TASKS TO COMPLETE:
a - In the seminar announcement, list each thing that GPU and Phi devices need only a small amount of relative to their large computational capacity.
b - Where does the seminar announcement say the talk takes place?

EXCERPT:

[Start of Attachment]

Seminar - Optimized Unstructured and Structured Finite Volume Simulations using GPU and Phi Coprocessors using Dual Layer Parallelization By Dr. Matthew Ross SMITH
Date: 27 November 2014 (Thursday)
Time: 10:30 am – 11:30 am
Venue: EF311, The Hong Kong Polytechnic University
The transient simulation of compressible gas flow is an often complex and tedious procedure. In order to resolve flow features important to the physics of the simulated fluid, we often require fine resolutions in some particular regions of a large flow field. The resulting large number of computational cells – in this case, finite volumes – leads to a prohibitive computational expense when using a single CPU core to simulate transient flow. Hence, the need for parallel computation arises. Commonly available commercial software is often capable of running in parallel and is available on high performance computing clusters in Taiwan. As an alternative to this form of conventional computing, however, modern developments in coprocessor technologies have led to the increased use of several pieces of hardware – namely the Graphics Processing Unit (GPU) and the Intel Phi device. Such devices have a high compute density – a large amount of computational capacity for a relatively small amount of capital expense, power and physical space requirements. Hence, such devices are attractive for rapid simulations which can then be followed up (if required) by conventional large scale computation on a conventional HPC system. Presented here is the application of two single solvers – an unstructured (tetrahedral) and structured transient Finite Volume solver – to parallelization using GPU and Phi devices. Comparison in the performance due to application of explicit dual layer parallelization using compiler intrinsics is discussed. Comparison of the performance and implementation difficulties encountered will be discussed, together with application to an industrial research problem. The presentation will show that (i) current compiler auto-vectorization optimizations are insufficient for guaranteeing optimal performance, and (ii) higher performance is possible on structured grids when compared to unstructured grids for heterogeneous computing.

[End of Attachment]

INFORMATION SUPPLIED:

[Start of Attachment]

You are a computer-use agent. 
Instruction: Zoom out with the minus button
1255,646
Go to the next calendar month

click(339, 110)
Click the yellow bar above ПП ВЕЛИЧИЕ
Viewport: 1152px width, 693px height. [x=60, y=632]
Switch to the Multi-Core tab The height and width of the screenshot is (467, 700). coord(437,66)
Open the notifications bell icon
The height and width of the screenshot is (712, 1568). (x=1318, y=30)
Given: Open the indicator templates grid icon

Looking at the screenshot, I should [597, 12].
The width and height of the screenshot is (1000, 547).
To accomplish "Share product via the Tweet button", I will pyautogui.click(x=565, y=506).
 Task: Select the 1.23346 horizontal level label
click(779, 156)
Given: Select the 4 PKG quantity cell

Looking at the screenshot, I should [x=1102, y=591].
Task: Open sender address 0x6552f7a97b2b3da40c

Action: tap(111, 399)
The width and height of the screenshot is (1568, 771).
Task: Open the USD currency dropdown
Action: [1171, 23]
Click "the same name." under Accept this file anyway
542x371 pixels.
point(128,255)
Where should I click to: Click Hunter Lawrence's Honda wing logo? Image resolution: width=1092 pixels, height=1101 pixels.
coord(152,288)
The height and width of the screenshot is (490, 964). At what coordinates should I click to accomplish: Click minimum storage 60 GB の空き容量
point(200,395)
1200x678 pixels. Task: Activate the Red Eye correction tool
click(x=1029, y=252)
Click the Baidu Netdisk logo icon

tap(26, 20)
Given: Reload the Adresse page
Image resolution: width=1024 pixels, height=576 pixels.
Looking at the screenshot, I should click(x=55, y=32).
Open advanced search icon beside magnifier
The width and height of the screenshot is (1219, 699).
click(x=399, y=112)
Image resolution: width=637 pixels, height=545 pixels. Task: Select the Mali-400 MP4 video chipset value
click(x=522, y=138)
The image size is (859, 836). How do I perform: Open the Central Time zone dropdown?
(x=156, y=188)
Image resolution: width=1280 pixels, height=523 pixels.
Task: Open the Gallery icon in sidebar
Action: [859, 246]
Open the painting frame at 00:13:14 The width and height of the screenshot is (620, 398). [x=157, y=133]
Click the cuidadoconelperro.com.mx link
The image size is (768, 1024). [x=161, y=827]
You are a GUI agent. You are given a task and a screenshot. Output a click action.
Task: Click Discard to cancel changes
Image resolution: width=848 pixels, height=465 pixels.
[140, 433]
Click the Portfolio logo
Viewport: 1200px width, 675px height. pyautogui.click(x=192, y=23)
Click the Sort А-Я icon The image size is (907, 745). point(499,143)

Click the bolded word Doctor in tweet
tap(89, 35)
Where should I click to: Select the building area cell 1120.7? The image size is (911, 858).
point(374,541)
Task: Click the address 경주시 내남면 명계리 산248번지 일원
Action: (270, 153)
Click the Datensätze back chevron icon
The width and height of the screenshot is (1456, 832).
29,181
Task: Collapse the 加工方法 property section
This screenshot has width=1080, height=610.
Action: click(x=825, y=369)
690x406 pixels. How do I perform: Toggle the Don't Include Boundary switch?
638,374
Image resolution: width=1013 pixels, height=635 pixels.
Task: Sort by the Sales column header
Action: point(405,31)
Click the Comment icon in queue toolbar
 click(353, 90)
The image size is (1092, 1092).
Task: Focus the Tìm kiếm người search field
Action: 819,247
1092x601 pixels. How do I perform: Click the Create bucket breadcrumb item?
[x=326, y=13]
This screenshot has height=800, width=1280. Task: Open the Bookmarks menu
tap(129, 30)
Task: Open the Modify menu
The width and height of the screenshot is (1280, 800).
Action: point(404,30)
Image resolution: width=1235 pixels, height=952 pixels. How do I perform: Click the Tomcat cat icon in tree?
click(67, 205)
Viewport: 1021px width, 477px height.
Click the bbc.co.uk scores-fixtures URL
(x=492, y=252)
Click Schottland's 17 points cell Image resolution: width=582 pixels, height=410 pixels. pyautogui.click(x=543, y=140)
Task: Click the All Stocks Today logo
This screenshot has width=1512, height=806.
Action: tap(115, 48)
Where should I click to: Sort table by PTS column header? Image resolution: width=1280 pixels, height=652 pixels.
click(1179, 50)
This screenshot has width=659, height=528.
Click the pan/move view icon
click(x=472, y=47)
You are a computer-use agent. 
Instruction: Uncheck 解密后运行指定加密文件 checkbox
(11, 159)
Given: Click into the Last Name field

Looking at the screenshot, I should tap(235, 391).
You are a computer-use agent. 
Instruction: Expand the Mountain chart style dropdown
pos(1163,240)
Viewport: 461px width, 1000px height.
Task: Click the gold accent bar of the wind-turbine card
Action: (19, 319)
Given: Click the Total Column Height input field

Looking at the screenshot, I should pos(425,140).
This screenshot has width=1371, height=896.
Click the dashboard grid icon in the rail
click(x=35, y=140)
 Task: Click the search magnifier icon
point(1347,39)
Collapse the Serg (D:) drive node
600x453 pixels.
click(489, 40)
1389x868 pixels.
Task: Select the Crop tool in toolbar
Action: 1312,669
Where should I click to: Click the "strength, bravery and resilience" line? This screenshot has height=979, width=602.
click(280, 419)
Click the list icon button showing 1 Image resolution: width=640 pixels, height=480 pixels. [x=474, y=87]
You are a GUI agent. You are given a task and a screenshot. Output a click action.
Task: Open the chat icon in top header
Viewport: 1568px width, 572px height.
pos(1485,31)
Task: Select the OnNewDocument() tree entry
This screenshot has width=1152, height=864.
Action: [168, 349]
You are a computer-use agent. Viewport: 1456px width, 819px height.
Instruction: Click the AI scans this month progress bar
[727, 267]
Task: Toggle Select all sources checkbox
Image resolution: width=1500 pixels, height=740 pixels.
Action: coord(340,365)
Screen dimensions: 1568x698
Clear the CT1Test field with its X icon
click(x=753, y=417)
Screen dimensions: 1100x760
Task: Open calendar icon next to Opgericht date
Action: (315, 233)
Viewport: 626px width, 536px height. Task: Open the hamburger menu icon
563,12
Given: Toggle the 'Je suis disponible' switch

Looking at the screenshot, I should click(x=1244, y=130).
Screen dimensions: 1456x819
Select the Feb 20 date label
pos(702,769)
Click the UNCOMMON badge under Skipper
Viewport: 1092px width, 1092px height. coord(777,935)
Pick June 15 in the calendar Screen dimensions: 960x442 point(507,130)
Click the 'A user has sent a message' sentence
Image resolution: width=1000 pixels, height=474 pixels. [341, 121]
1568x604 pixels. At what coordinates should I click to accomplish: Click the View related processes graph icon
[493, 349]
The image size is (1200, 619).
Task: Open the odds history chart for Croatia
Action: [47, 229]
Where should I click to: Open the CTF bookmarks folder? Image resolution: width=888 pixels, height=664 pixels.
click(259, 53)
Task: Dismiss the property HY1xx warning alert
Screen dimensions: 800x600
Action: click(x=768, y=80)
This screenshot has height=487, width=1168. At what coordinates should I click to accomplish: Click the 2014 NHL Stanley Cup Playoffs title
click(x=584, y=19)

[End of Attachment]

SOLUTIONS BELOW:
a -
- Capital expense
- Power
- Physical space

b - EF311, The Hong Kong Polytechnic University.